Meat quality attributes of night-cropped Impala (Aepyceros melampus)
The original publication is available at http://www.sasas.co.za/
ABSTRACT:The aim of this experiment was to determine the effect of using a heavy or a light calibre rifle for night cropping of impala (Aepyceros melampus) on meat quality (pH, colour, cooking and drip loss, tenderness). The effect of gender on these parameters was also tested. Eight male and eight female impala were shot at night using either a heavy or a light calibre rifle. Sex and rifle calibre had an effect on some of the parameters tested. An exponential function (y = a + b e(ct)) was fitted to the rate of pH decline with time. Constants for females were: a = 5.667 ± 0.0142, b = 2.097 ± 0.1777 and c = -0.451 ± 0.0541, and constants for males were: a = 5.792 ± 0.0142, b = 3.055 ± 0.1777 and c = -0.711 ± 0.0541. These constants differed (P < 0.05) between sexes. The impala showed a mean pH45 of 7.17 ± 0.0674 and a mean pHf of 5.70 ± 0.068. Mean drip and cooking loses were 2.55 ± 0.300%, 23.98 ± 0.367%, respectively, whilst a mean shear value of 3.65 ± 0.293 kg / 1.27 cm diameter was also noted.

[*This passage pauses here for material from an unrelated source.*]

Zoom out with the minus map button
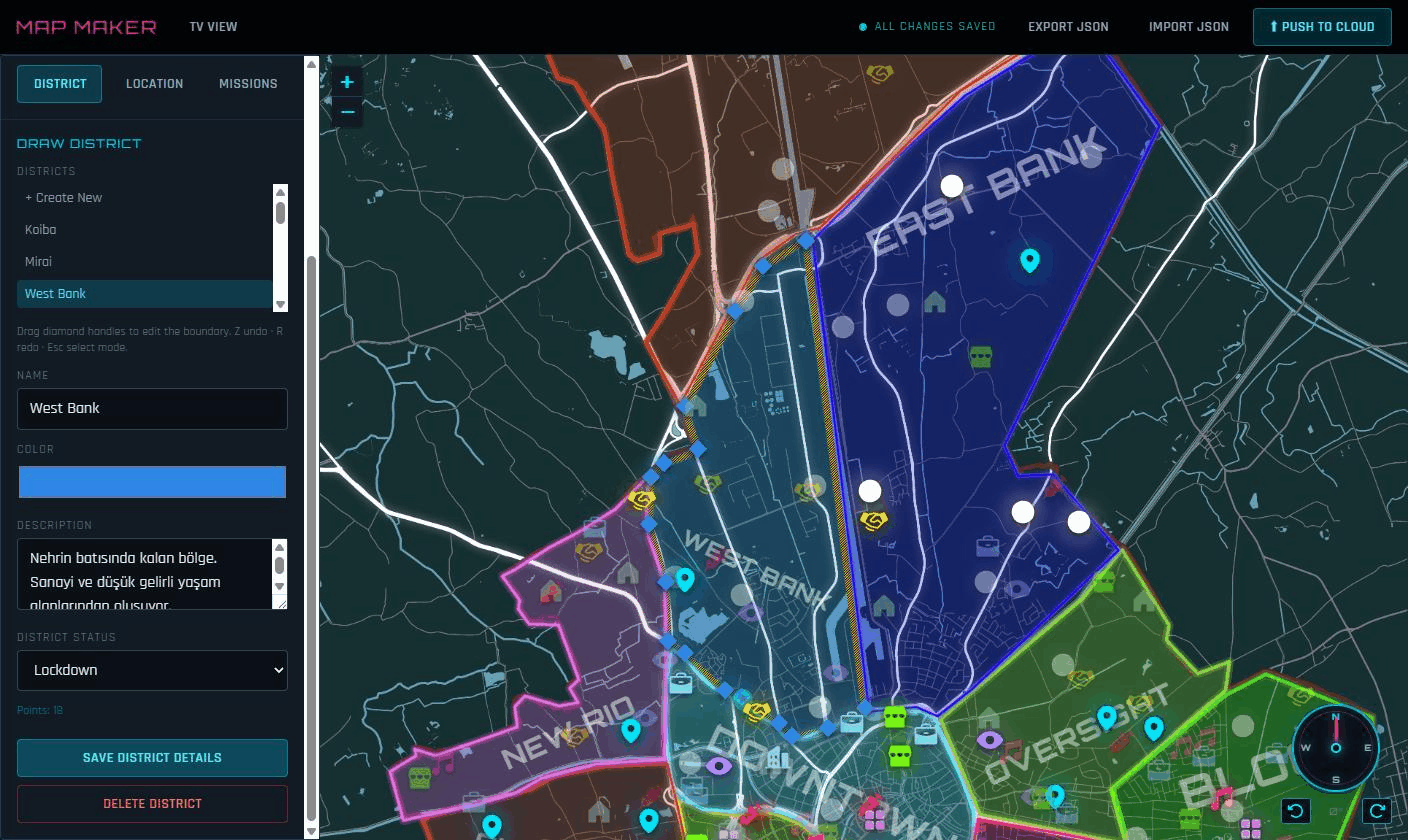pyautogui.click(x=347, y=111)
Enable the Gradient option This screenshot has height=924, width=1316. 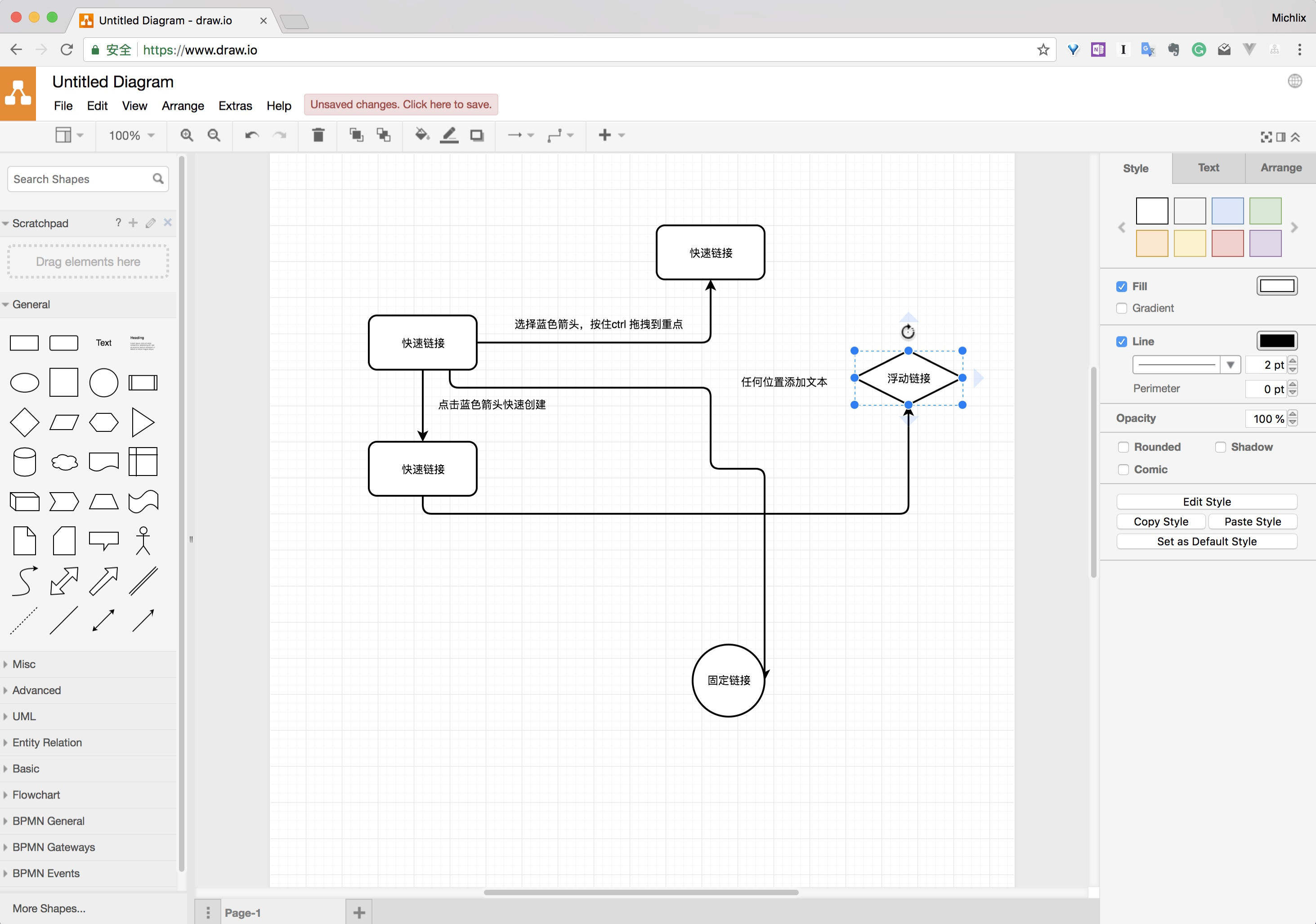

The darker colour of venison was reflected in the CIELAB values of the M. longissimus thoracis (L* = 29.22 ± 0.590, a* = 11.26 ± 0.319, b* = 7.36 ± 0.266). One of the animals was stressed prior to and during killing, and showed attributes associated with ante-mortem stress: higher pHf, lower drip loss and darker meat. The results indicate that the present method of cropping ungulates does not have a negative effect on the meat quality parameters tested.